Linear interaction of 2D free-stream disturbances with an oblique shock wave

From the mid-twentieth century, theoretical based linear interaction analysis has been used to solve the problem of interaction between disturbances and shock waves. With continued technological advancement, the laminar-turbulent transition has proved to be a crucial aspect of both scientific research and engineering applications. This has initiated the development of more advanced techniques for analysis of shock-turbulence interactions considering the complex nature of the transition. Direct numerical simulation has been recently used in various analysis of shock-turbulence interactions. Despite the contribution of these two methods, some theoretical problems have remained unsolved to date. This includes the effect of not stimulating acoustic waves behind the shock waves and the interaction between the existing critical angles. Additionally, shock waves over supersonic/hypersonic bodies can be described as either bow or oblique shock waves. The latter is much simpler and its disturbances through the shock wave can be treated as a one-dimensional problem.

To address the existing theoretical problems, Dr. Zhangfeng Huang and Dr. Huilin Wang from the Tianjin University investigated the linear interaction of two-dimensional free-stream disturbances with an oblique shock wave.
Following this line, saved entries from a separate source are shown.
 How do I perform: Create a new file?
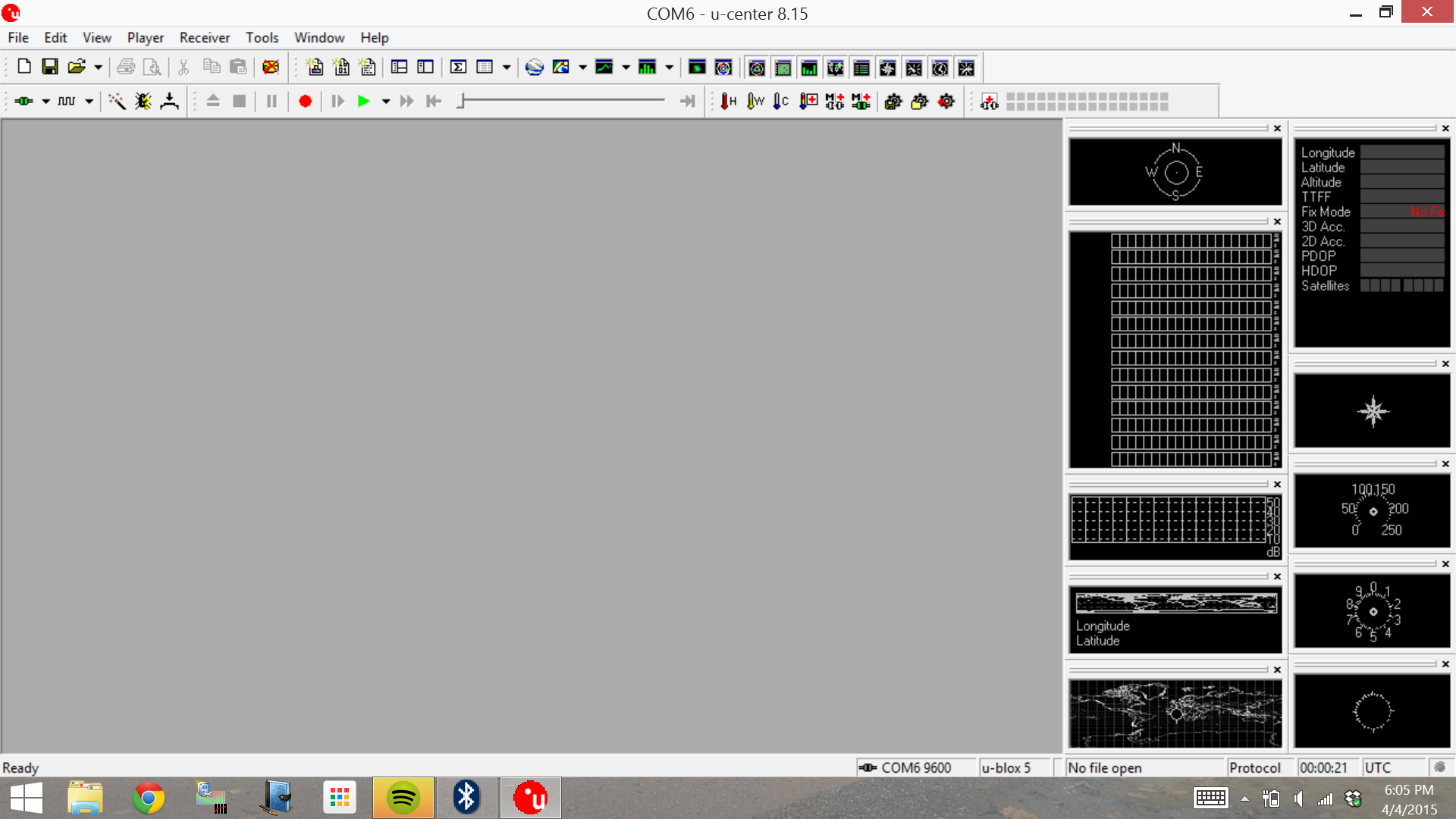(24, 67)
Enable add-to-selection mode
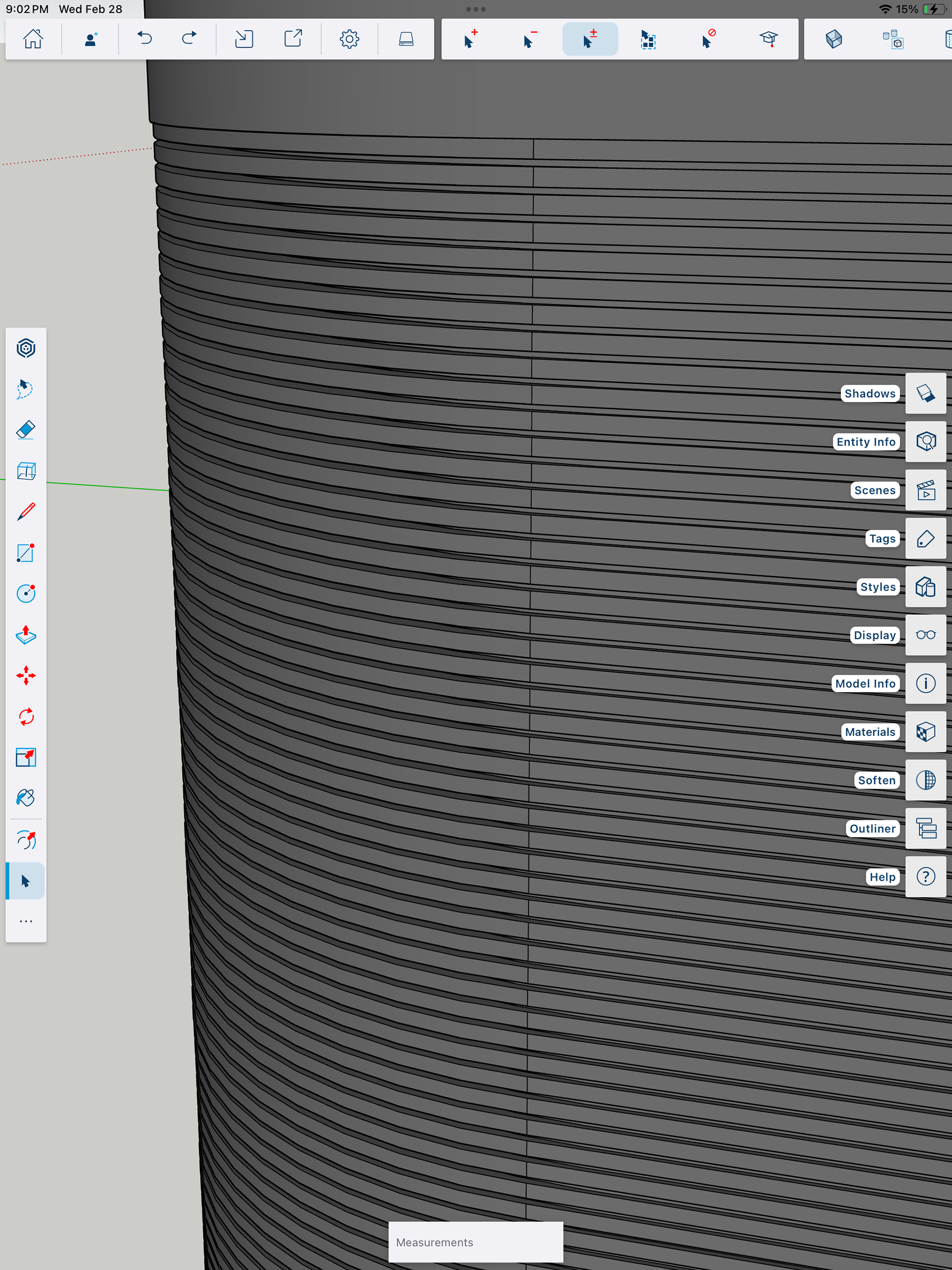 tap(471, 39)
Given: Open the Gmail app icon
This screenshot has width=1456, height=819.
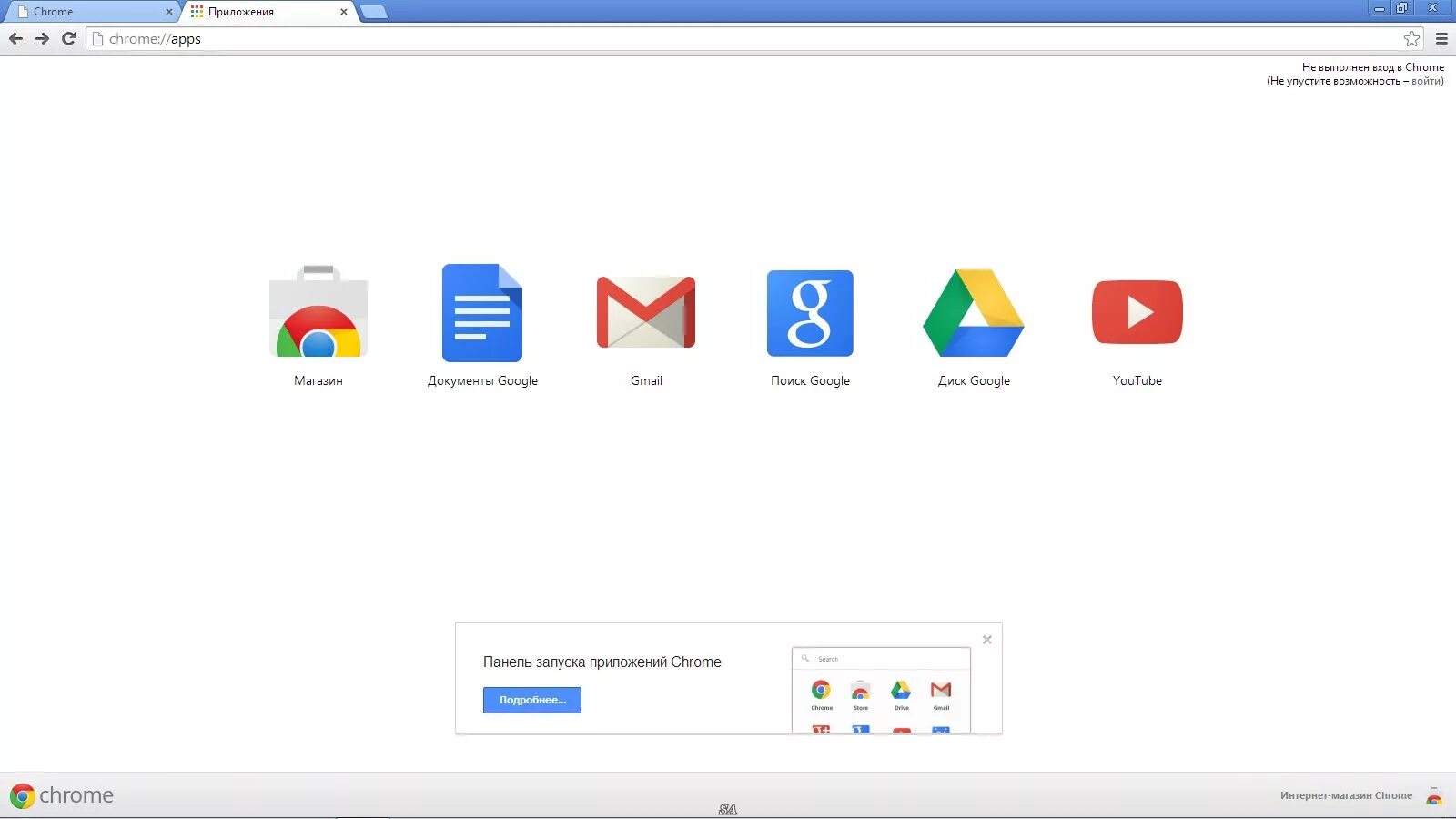Looking at the screenshot, I should pos(646,312).
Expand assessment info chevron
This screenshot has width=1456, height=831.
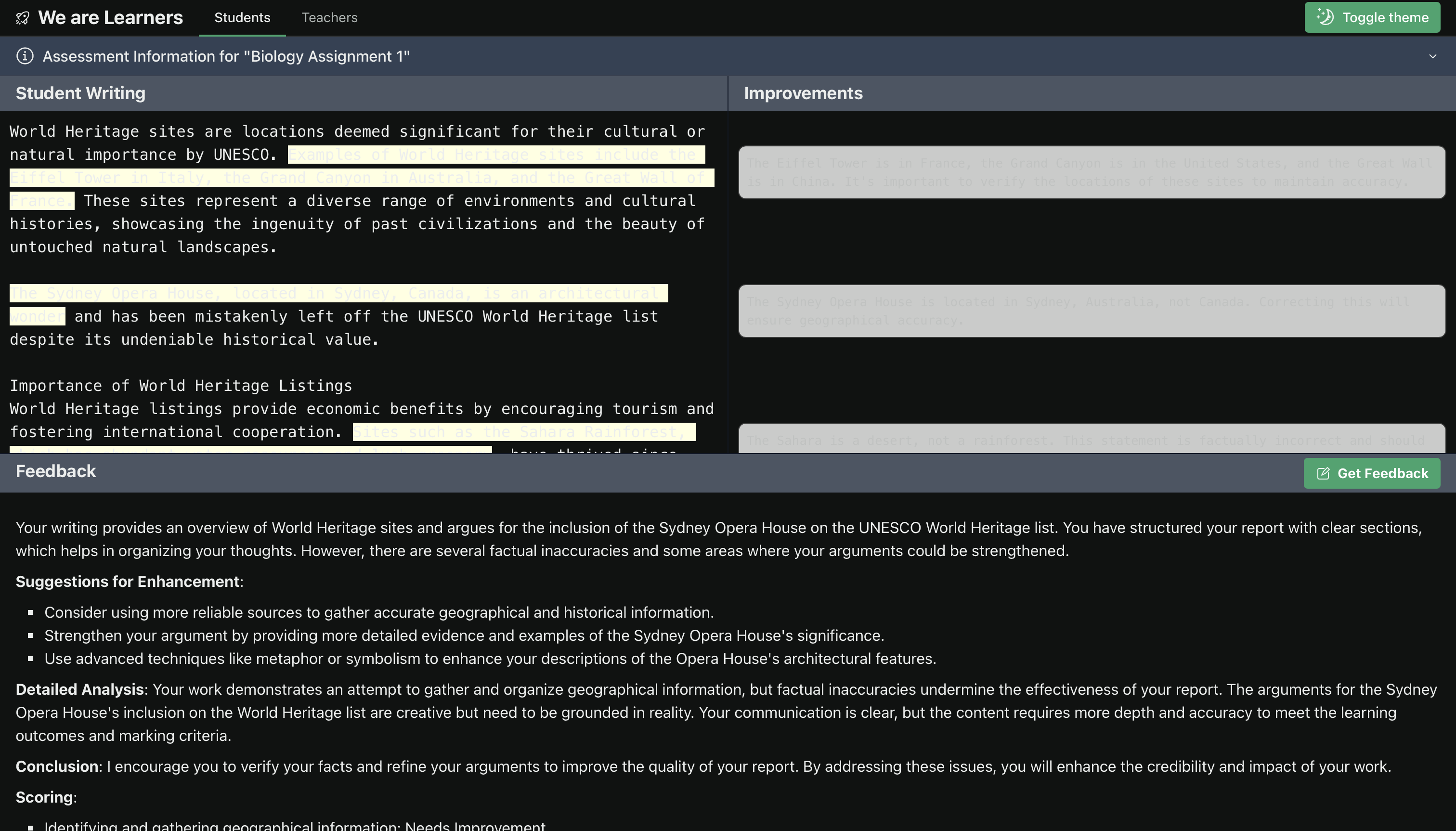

In particular, they presented a damped wave concept as a type of plane wave in uniform and homogeneous flow field and especially in cases where no acoustic waves were generated. Based on this, the authors constructed the relationships (dispersion and amplitude) between the incident plane wave and stimulated waves both analytically, systematically and comprehensively. Their work perfected the linear interaction theory of disturbances with an oblique shock wave and is published in the Journal of Fluid Mechanics.

The existence of the critical angles and the angle limitation of an incident plane wave were clarified. Incident plane waves exhibited limited wave angles than ordinary plane waves. Ideally, an incident plane wave before the shock wave should propagate downstream while the one behind the shock wave should propagate upstream towards the shock wave. Consequently, an incident wave cannot excite both the slow and fast acoustic waves at the same time due to their opposing excitation conditions. Furthermore, the damped wave was demonstrated to be a complex solution to the acoustic dispersion relationship under certain conditions. For instance, it acted as a connecting bridge for the slow and fast acoustic wave for zero x-component group velocity. However, no angle limitations on the excitation of entropy and vorticity waves were observed.

Based on theoretical and direct numerical simulation results, the concept was verified and its feasibility in engineering applications i.e. wedge model was evaluated. An increase in the free-stream Mach number resulted in a rapid decrease in the shock angle. This was attributed to the fact that both the amplitudes before shock wave and after the post-shock fluctuations exhibited the same order. On the other hand, the free-stream Mach number greatly influenced the transmission coefficients of the incident fast acoustic and entropy waves and showed insignificant influence on the incident vorticity waves. Overall, good agreement was found in all comparisons indicating that the presented approach is an improvement of the linear interaction analysis. In a statement to Advances in Engineering, Dr. Zhangfeng Huang, the lead author explained that their study can be extended to investigate the free-stream disturbances of complex bow shock waves.